Gerald Archuleta of Okaloosa Island writes: “Our forefathers knew what they were doing when they included a free press in the First Amendment. Let's appreciate it, even if we disagree with it.”
Letter writer Jim Simpson very eloquently described the foundation and importance of the free press we enjoy in the USA. He quoted the First Amendment, which mandates that "Congress shall make no law ... abridging the freedom of speech, or of the press ..."
From that point on, Mr. Simpson went off the rails, claiming that today's press "has self-destructed into a shadow of its former self." He said the press has become an agent of the liberal agenda.

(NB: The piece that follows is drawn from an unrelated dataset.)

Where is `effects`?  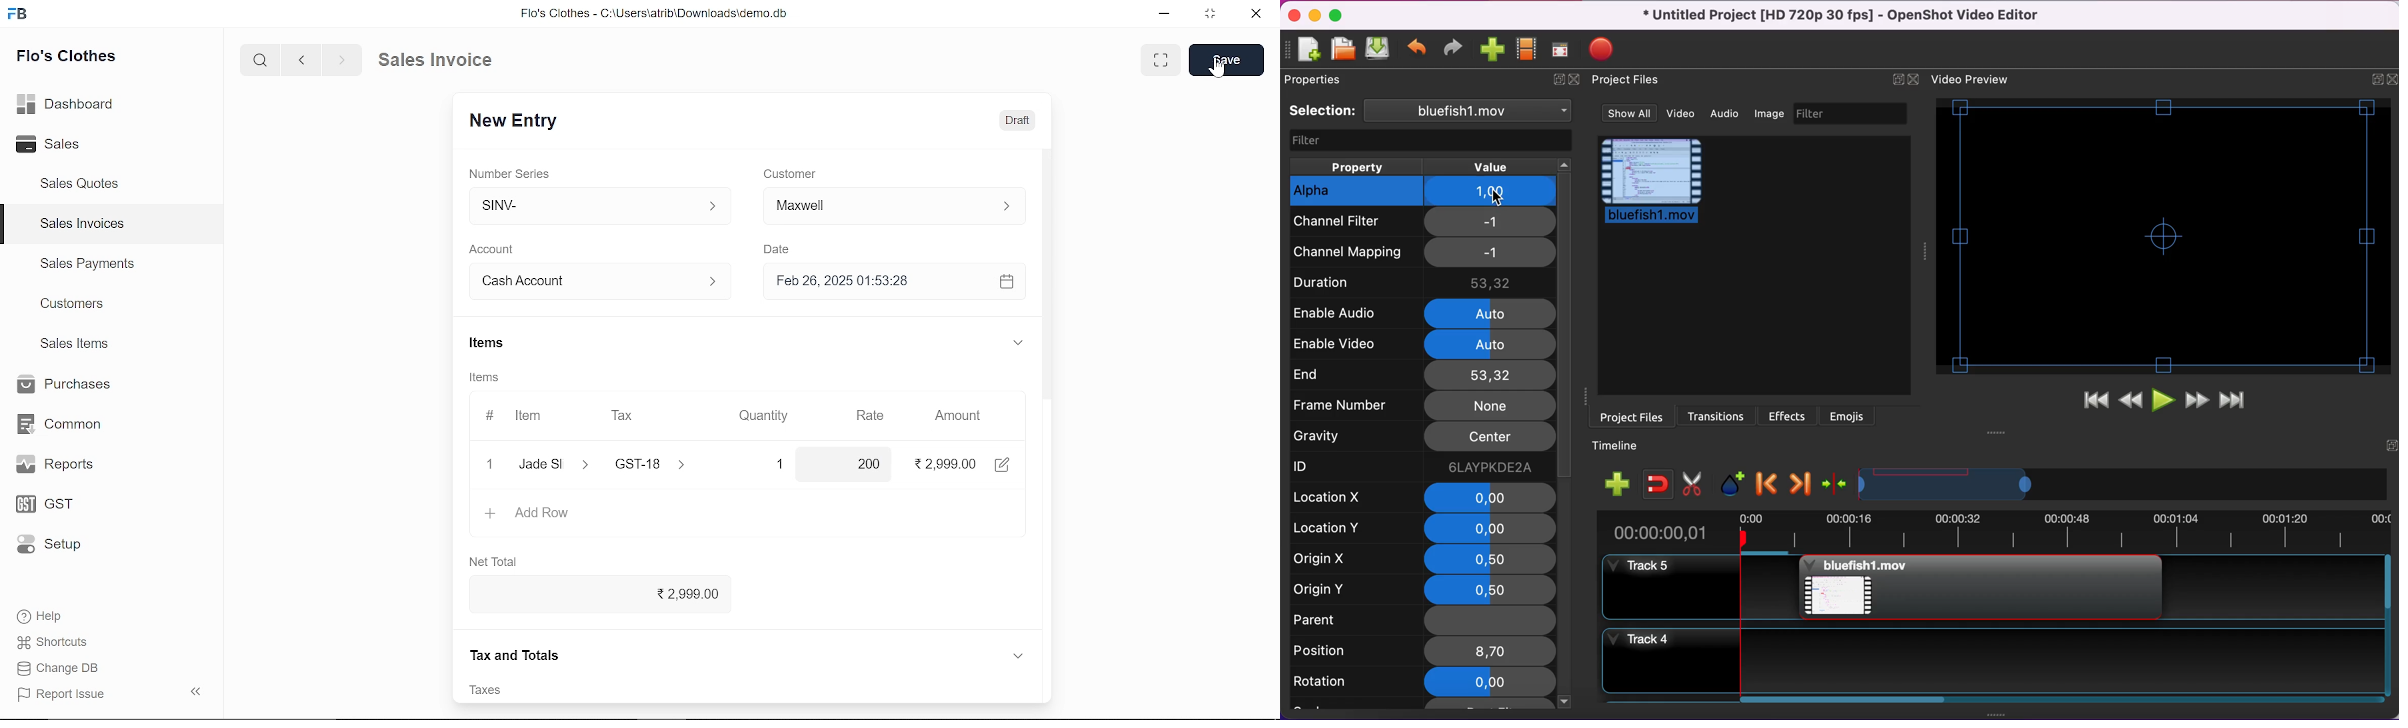 effects is located at coordinates (1789, 416).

Mr. Simpson misses the point of a free press. It would not be a free press if writers could not express their opinions, pro or con on any subject.

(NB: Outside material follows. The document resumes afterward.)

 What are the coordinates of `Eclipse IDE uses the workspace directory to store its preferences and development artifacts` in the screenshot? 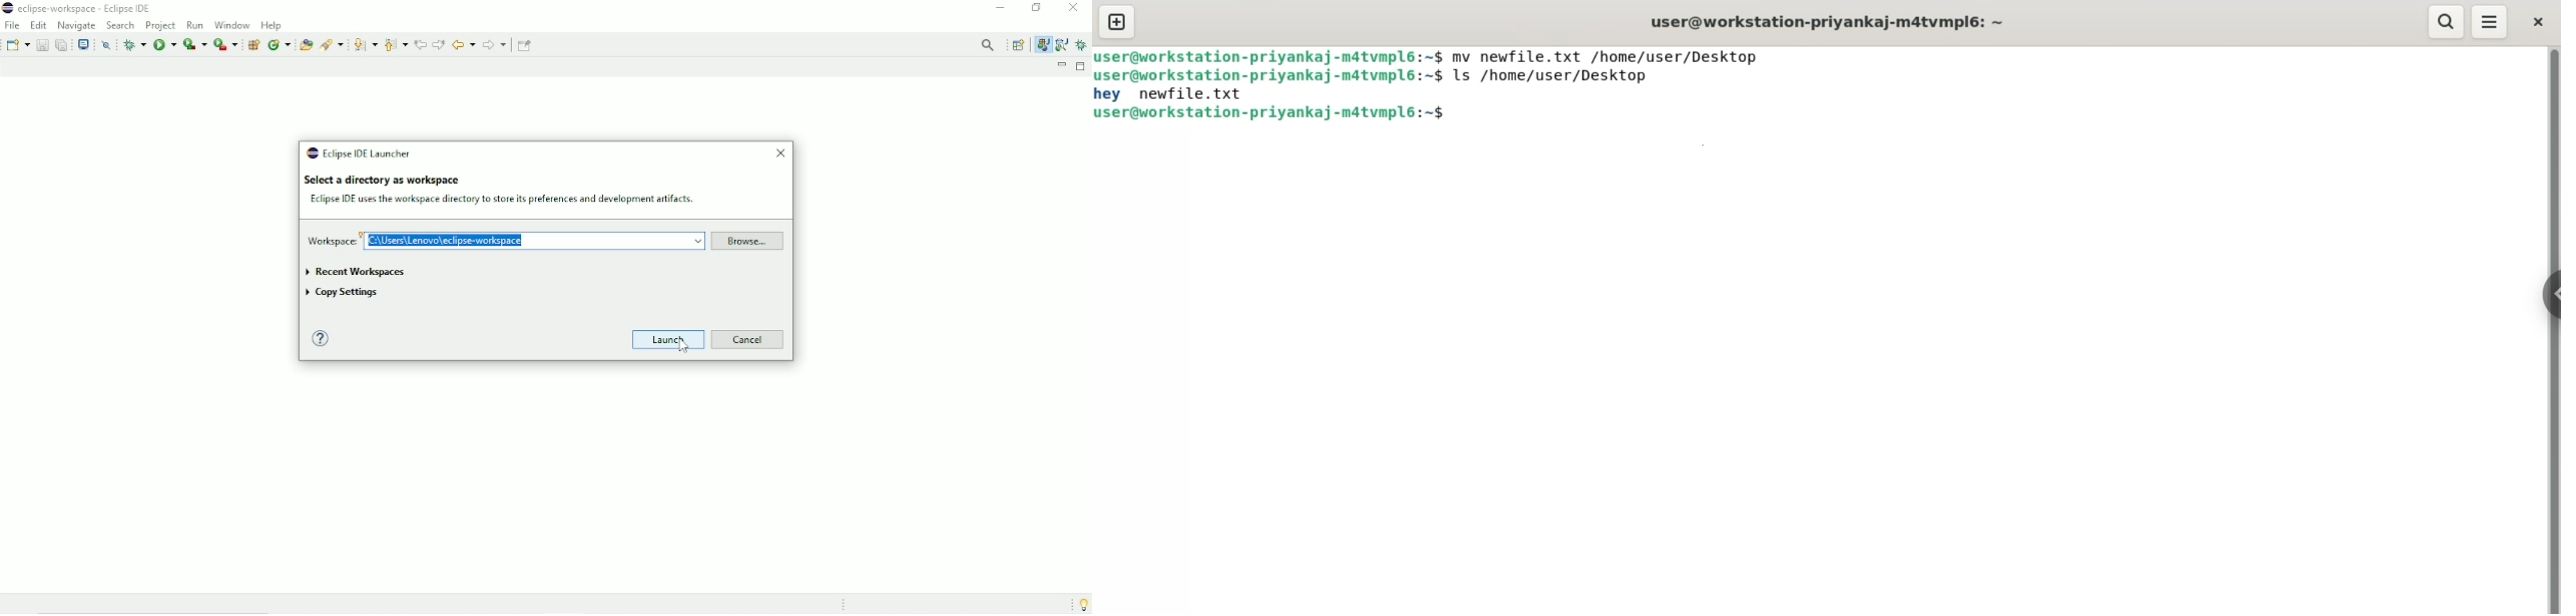 It's located at (502, 199).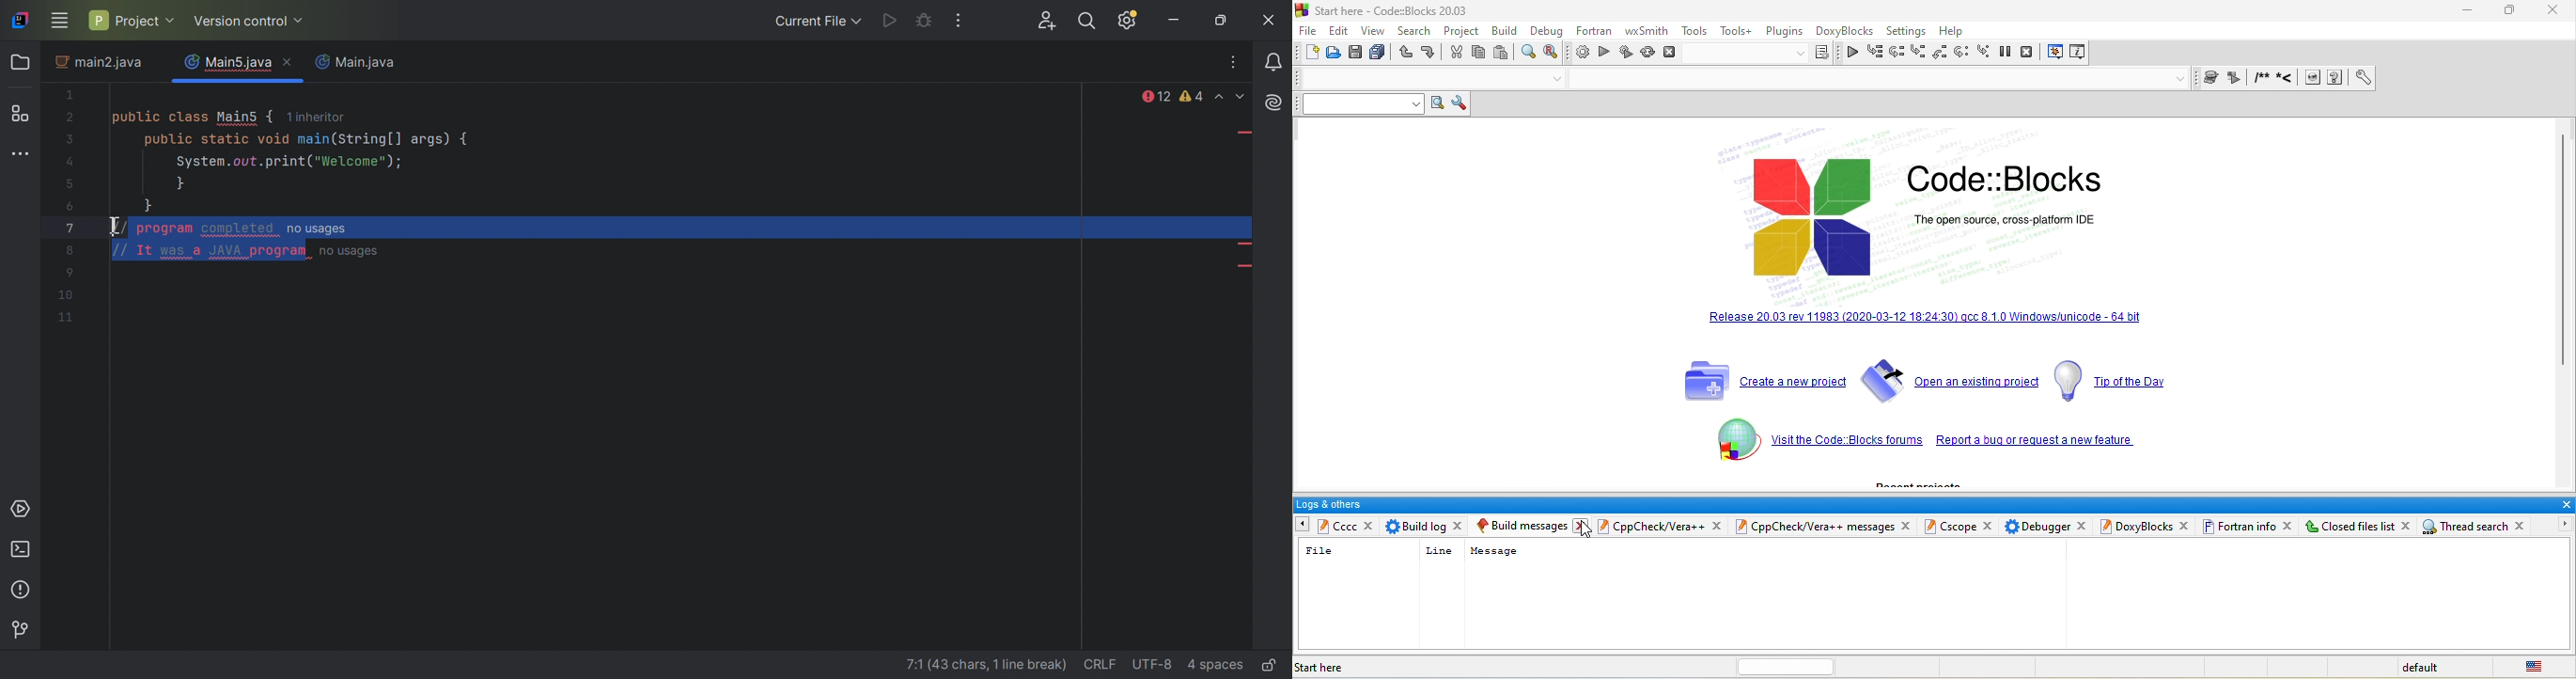  Describe the element at coordinates (1951, 527) in the screenshot. I see `cscope` at that location.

Much has changed since the Bill of Rights was ratified in 1791. We now have radio and television and the Internet, and commentators from all sides of the political spectrum. From my observation, the conservative right is well represented by Rush Limbaugh, Sean Hannity, Tucker Carlson, Laura Ingram, and others.

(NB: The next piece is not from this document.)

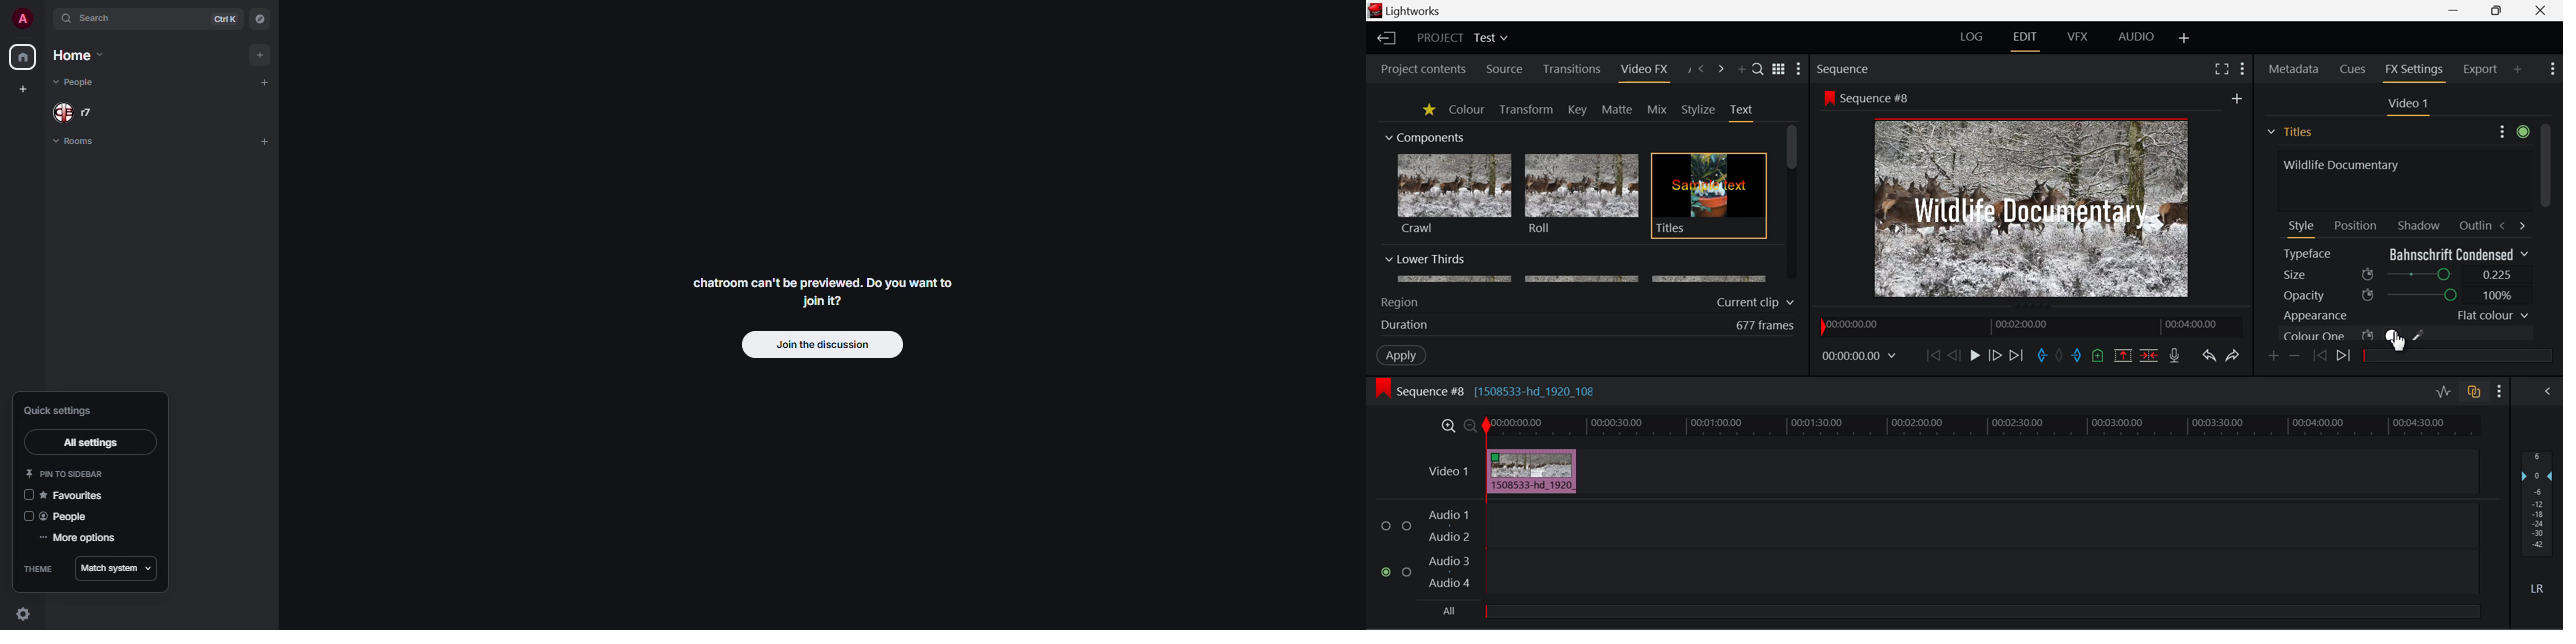  What do you see at coordinates (1581, 195) in the screenshot?
I see `Roll` at bounding box center [1581, 195].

Mr. Simpson also fails to draw a distinction between news reporting and commentary. A news reporter takes pride in presenting the facts, oftentimes facing a strict deadline. If part of the news story is in error, the news outlet runs a correction.
What are the news media to do when someone like President Trump says on TV that he will build a wall around Colorado, which is 370 miles from the Mexican border? Should they report it, knowing it was a lie? The President later said he was joking, but nobody laughed.
One great advantage of a free country is that we can listen to and read conservative or liberal viewpoints, and draw our own conclusions. Yes, oftentimes those viewpoints are extreme, but they, too, are protected by the First Amendment.
Our forefathers knew what they were doing when they included a free press in the First Amendment. Let's appreciate it, even if we disagree with it.